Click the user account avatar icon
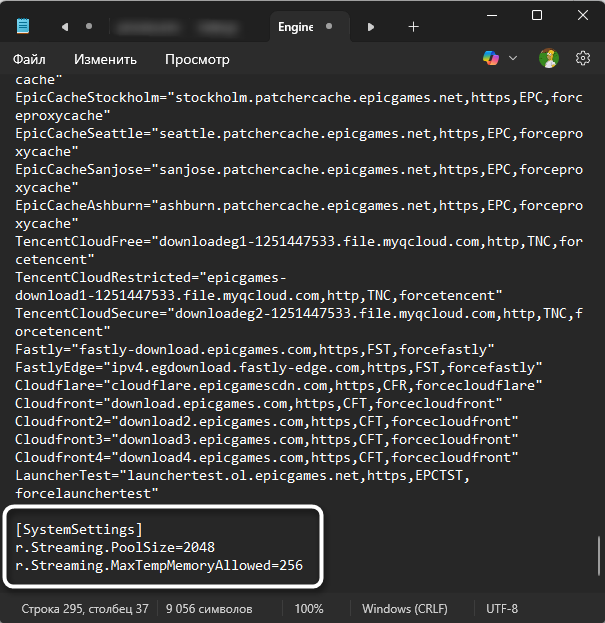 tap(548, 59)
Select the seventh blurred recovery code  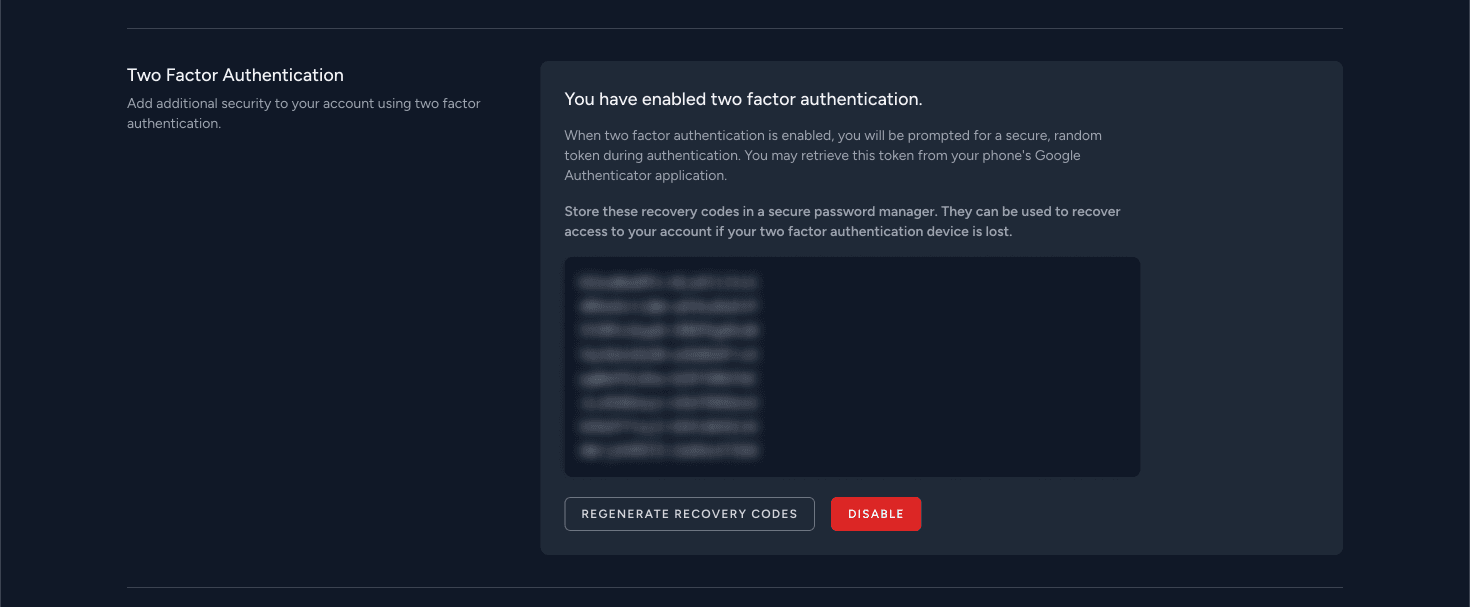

——————————

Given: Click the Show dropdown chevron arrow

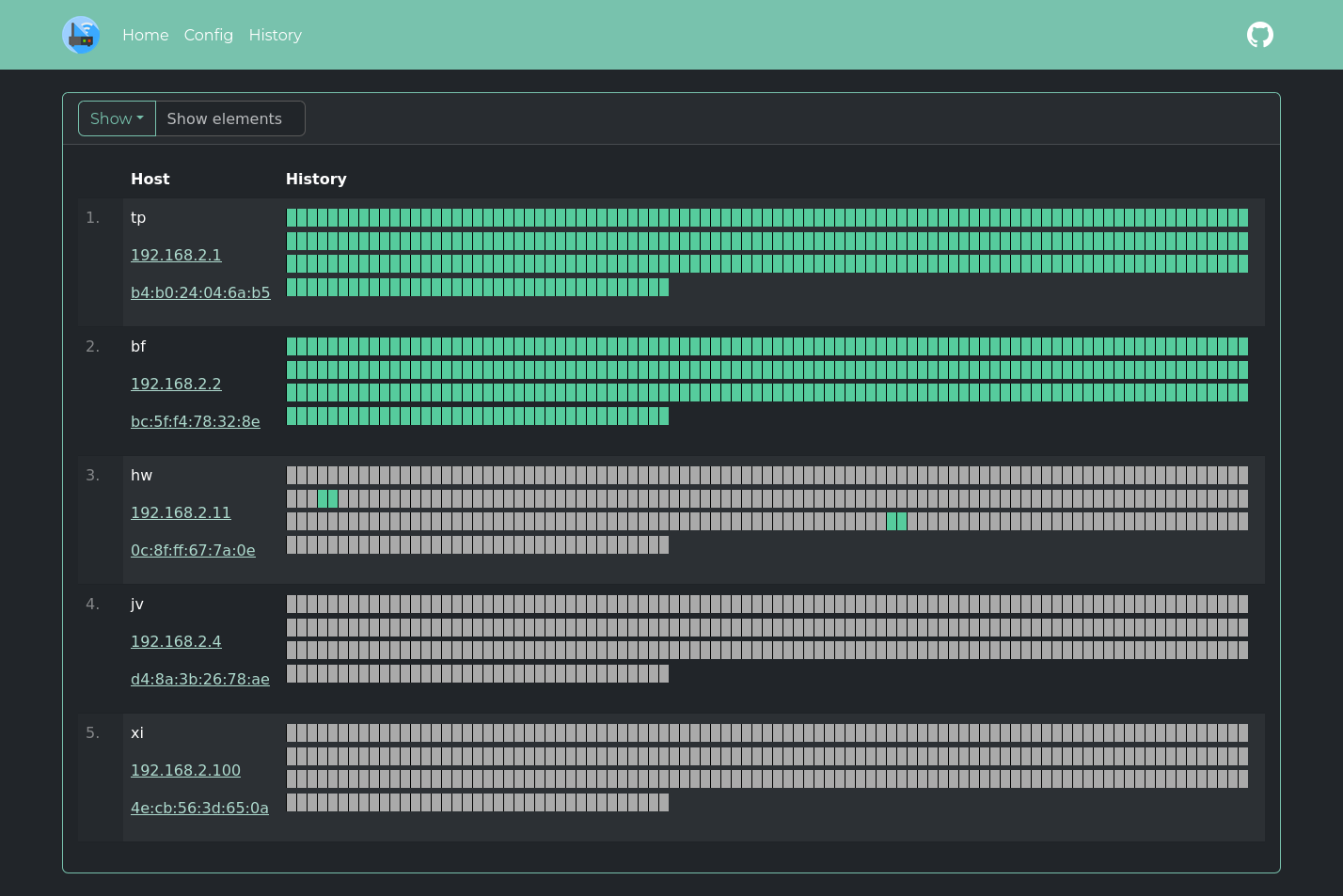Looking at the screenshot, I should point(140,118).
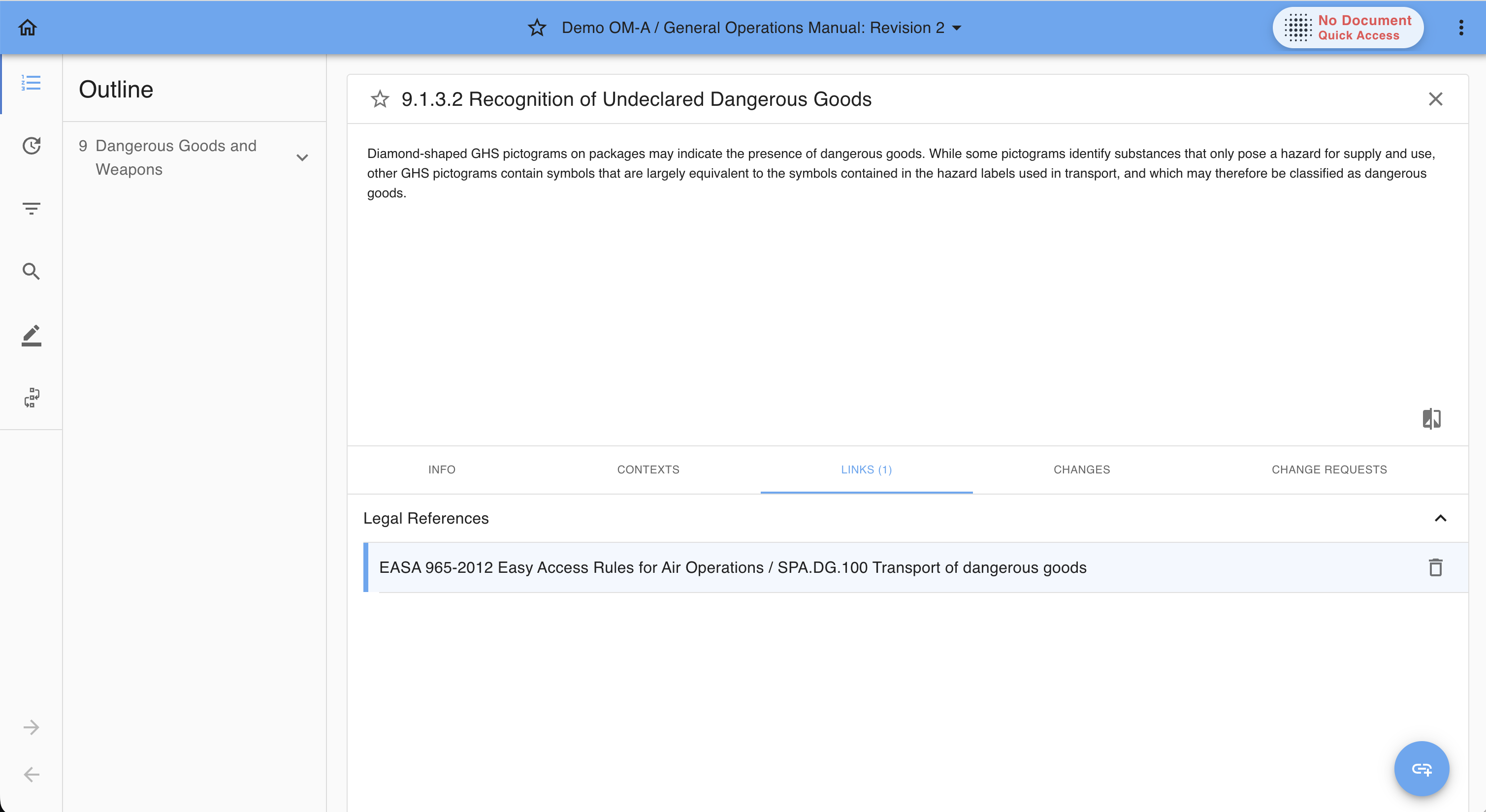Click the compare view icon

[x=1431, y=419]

——————————

HOW TO COMPLETE THIS TASK
Write out again exactly the lines above from the one with "Click the user account avatar icon" through the one with "Select the seventh blurred recovery code", adding no other lines and no pictures.

TASK OUTPUT
Click the user account avatar icon
 tap(548, 59)
Select the seventh blurred recovery code  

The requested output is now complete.